De acuerdo a una investigación encargada por la Asociación Internacional del Cobre, se reveló que el creciente número de vehículos eléctricos enchufables (PEV, por su sigla en inglés) impulsará la demanda de más de 40 millones de puertos de carga para el 2027.

Como un material crucial en la construcción y desarrollo de equipos de carga de vehículos eléctricos, se estima que, se necesitarán más de 100 mil toneladas de cobre para satisfacer la demanda sólo en los cables de carga en puertos, unidades de carga y cableado a los paneles eléctricos.

Aunque actualmente  la venta de vehículos eléctricos representa sólo el 1-2% de las ventas de autos a nivel mundial, la investigación elaborada por la consultora Navigant Research predice que la población mundial de PEV aumentará a 58 millones para 2027. Con un mayor número de automóviles viene una mayor necesidad en infraestructura de carga para éstos y los valores intrínsecos del cobre le dan un papel dominante en el mercado, explica el estudio.

“La importancia del cobre en los vehículos eléctricos es ampliamente reconocida”, dice Colin Bennett, el gerente global de Análisis de Mercado y Alcance de ICA. “Menos reconocido, sin embargo,  es que la infraestructura de carga también depende en gran medida del cobre.

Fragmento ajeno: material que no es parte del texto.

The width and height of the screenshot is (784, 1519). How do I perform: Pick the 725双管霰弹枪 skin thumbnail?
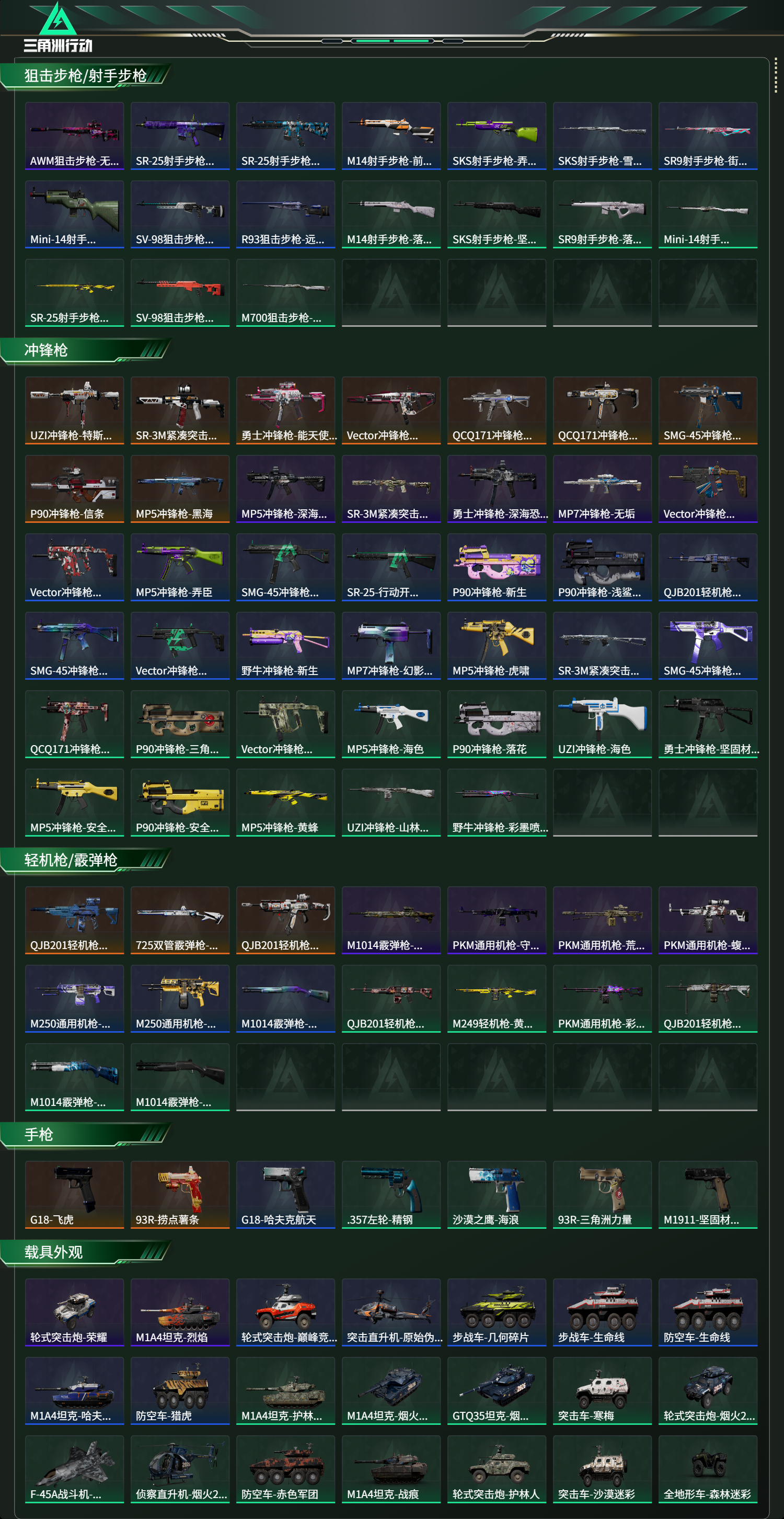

Esta investigación cuantifica un desarrollo interesante para el cobre en un mercado que contribuirá a un impacto positivo en la sociedad” añade el Gerente Global.

Cobre e infraestructura PEV

Desde un rango de usos potenciales, la investigación identifica tres componentes en equipos de carga en los que se utiliza cobre: la unidad de carga, el cable del cargador y el cableado a un panel eléctrico. Con una longitud estándar de 25 pies (siete metros y medio), la principal fuente de cobre en el equipo -hoy en día- es el cable de carga que incluye cuatro hilos, tres para alimentación y uno para las comunicaciones.

Los cargadores rápidos de corriente externa tienen cableado de cobre adicional en la unidad y el cable. Sin embargo, se argumenta que la fuente más grande de nueva demanda de cobre vendrá de otro lugar: del cableado al panel eléctrico.

“A medida que el rango aumenta y los vehículos eléctricos se vuelven cada vez más ominipresentes, la dinámica de aprovisionamiento de combustibles se desplazará desde los centros comerciales minoristas centralizados a un sistema ‘cargue donde yo estoy’ “, dijo la principal analista y autora de investigación, Lisa Jerram.

Asimismo, Jerram sostuvo que “en lugar de sentarse en un paseo a mitad de camino, la gente recargará durante el trabajo o cuando esté en casa. Esto provocará un gran cambio de infraestructura en las áreas públicas de estacionamiento, con ubicaciones de carga que requieren cientos de pies de cable de cobre para que estén listo para usar vehículos eléctricos”.

Sobre el tema, se presentará más información en el taller ICA y en la mesa redonda de la Conferencia Mundial del Cobre (del 9 al 11 de abril de 2018) durante la semana Cesco en Santiago de Chile.